In the original More than Meets the Eye blog, we discussed attackers’ ability to hide in plain sight. A very successful campaign that utilizes this approach is the fake FBI ransom webpage; a fraudulent website that claims to be an FBI property, but then attempts to extort the victim.
Figure 1: Fake FBI website
This site appears to lock the browser, creating an illusion that the system is locked and the only way to unlock the browser is to pay a ransom. The previous entry, referenced above, explains how it works.
Attacks of this nature have been so successful recently that new variations on the theme are continually discovered. There are even localized versions of the attack, specifying the local law enforcement agencies of several countries. However, the underlying technology that is used to evade detection remains consistent. Traditional AV and static scanning technology generally doesn’t block these pages because the underlying code used to lock the browser is actually not malicious. However, when applied improperly, it can certainly be used maliciously.
In this case, it simply uses a loop statement that loops 150 times. This means that if a user just clicks through the process 150 times, the browser will be unlocked. But the user has no way of knowing this, and will likely surrender. Also, there is nothing stopping the attackers from increasing the count from 150 to 150,000 times.
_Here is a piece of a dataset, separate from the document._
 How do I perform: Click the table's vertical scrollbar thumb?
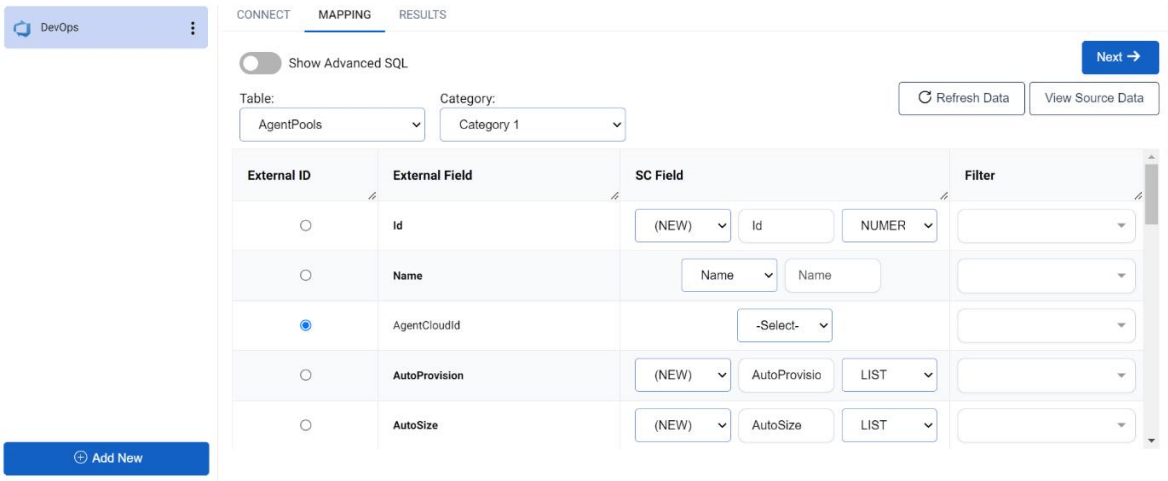(1151, 195)
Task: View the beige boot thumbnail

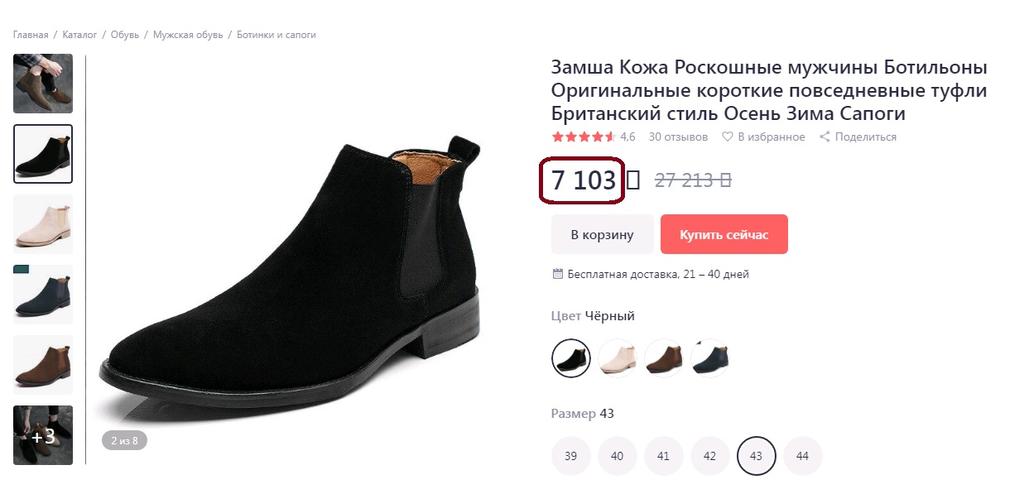Action: [x=43, y=223]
There is good news. First, the problem can actually be solved by nearly any user, without needing to obtain or use any complex security tools. These four steps (detailed below) will unlock the browser.
- Kill the Process
- Clear all history and reset the browser
- Change ‘Restore from crash’ settings
- Update browsers
Killing the browser process is just like killing a hung program. In Windows, press Ctrl-Alt-Del and look for the browser process and terminate it. On a Mac, click the Apple icon | Force Quit and then choose the browser app and terminate it. This will kill the locked browser.
The attackers know that this will be the first thing most users attempt, so they make sure that the fake website will survive once the browser process is terminated. Typically, re-opening the browser will render the fake FBI website again. The attackers have built-in persistency.
The second step, clearing all history and resetting the browser, partly addresses the persistency problem. There are different ways to accomplish this, depending on the browser you are using. Figure 2, depicts resetting Safari on a Mac. Figure 3 shows how to clear the browser history for Firefox in Windows.
Figure 2: Resetting Safari
Figure 3: Clearing History of Firefox
Of course, the problem is still not entirely solved. The crash restoration settings must also be changed. Force-quitting or terminating a process is considered a crash condition by the app or program. If the program, in this case the browser, is set to display its last session after recovery from a crash, opening the browser will point again to the fake FBI website. To prevent this, set all browsers to open fresh sessions or go directly to the home page after recovery from a crash. Some browsers will present the user with an option to open the last session, rather than going directly to the page. For Safari, set it to open with “a new window” rather than “all windows from last session” as seen in Figure 4. This setting is found under the General Tab of Safari | Preferences.
Figure 4: Safari Restore from Crash
The first three steps require some effort, but solve the fake website problem without needing any additional tools. The browser manufacturers are aware of the fake ransom website problem and have taken steps to limit the exploitation of this lock mechanism that is hiding in plain sight. Instead of going through 150 iterations to remove the dialog box, some browser vendors have introduced a simple tick box that asks the user if they wish to dismiss the message window upon clicking “OK”. This worked pretty well in thwarting the fake ransom sites.
Therefore, updating browsers (the forth step in the process) is very important. In addition to possibly preventing the problem from re-occurring, it also ensures that all the latest features and security fixes are available. That said, it could introduce compatibility issues with your plugins, but that’s another story.